◆ **CONSIGNE DE TRAVAIL 1**:
Comment traduire en anglais cette phrase du texte sur le Lévothyrox : « Le laboratoire se fait plus que tirer l’oreille pour continuer à fabriquer le produit, et le lobby qui le soutient a mené une campagne visant à faire passer ces patients pour des malades imaginaires. » ?
◆ **CONSIGNE DE TRAVAIL 2**:
Répondez à ces questions sur le texte consacré au Lévothyrox :
(a) Quel laboratoire a sorti la nouvelle formule ?
(b) Quelles affections cette hormone de synthèse soigne-t-elle ?
(c) Pour quoi la campagne du lobby cherchait-elle à faire passer les patients ?
◆ **CONSIGNE DE TRAVAIL 3**:
Pouvez-vous poursuivre le texte sur le Lévothyrox à la suite de sa dernière phrase ?

◆ **EXTRAIT CHOISI**:
Alchimie

Depuis que le laboratoire Merck a sorti la nouvelle formule du Lévothyrox, une hormone de synthèse qui soigne les affections de la thyroïde, un nombre important de malades est victime d’effets indésirables, et doit faire des pieds et des mains pour se procurer l’ancienne formulation, avec laquelle ils n’ont aucun problème. Le laboratoire se fait plus que tirer l’oreille pour continuer à fabriquer le produit, et le lobby qui le soutient a mené une campagne visant à faire passer ces patients pour des malades imaginaires.

◆ **EXTRAIT DE DONNÉES**:
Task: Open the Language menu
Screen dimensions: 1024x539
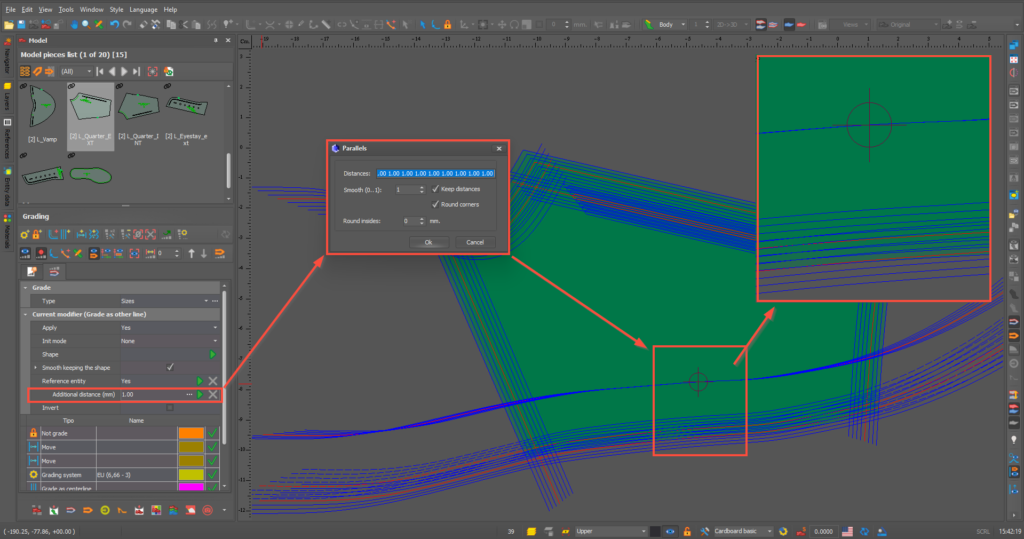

◆ **ZONE DE RÉPONSE 1**:
The laboratory is more than reluctant to keep manufacturing the product, and the lobby that supports it has waged a campaign aimed at passing these patients off as hypochondriacs.

◆ **ZONE DE RÉPONSE 2**:
(a) Le laboratoire Merck.
(b) Les affections de la thyroïde.
(c) Pour des malades imaginaires.

◆ **ZONE DE RÉPONSE 3**:
Le raisonnement qui a abouti au changement de formule est officiellement le suivant : il s’agissait de remplacer le lactose précédemment utilisé comme excipient, par du mannitol, soi-disant pour assurer une meilleure stabilité du produit, qui était pourtant parfaitement toléré par les nombreux malades qui l’utilisent. Le mannitol, tout comme le lactose, étant considéré comme sans danger, la conclusion médicale était donc que les effets secondaires observés ne pouvaient pas exister en dehors de l’imagination des patients. Le fait que 17 000 personnes se soient manifestées pour des troubles tels que fatigue, vertige, douleurs musculaires nombreuses et variées, voire chute de cheveux ou dépression, ne semble pas affecter la bonne conscience d’une part importante du corps médical, confortablement assis sur des certitudes scientifiques. Même le lien éventuel du nouveau médicament avec le décès de 19 patients ne semblait pas troubler sa sérénité. Mais la donne a peut-être changé, avec une hypothèse avancée par plusieurs chercheurs : la présence en abondance d’un autre excipient, l’acide citrique, qui pourrait jouer un rôle dans l’apparition des effets secondaires. C’est en effet tout bête : on apprend en cours de chimie la réaction bien connue : acide plus base égale sel plus eau. Pour certains chercheurs, l’acide citrique pourrait diminuer l’efficacité du principe actif lui-même, et l’empêcher d’agir correctement.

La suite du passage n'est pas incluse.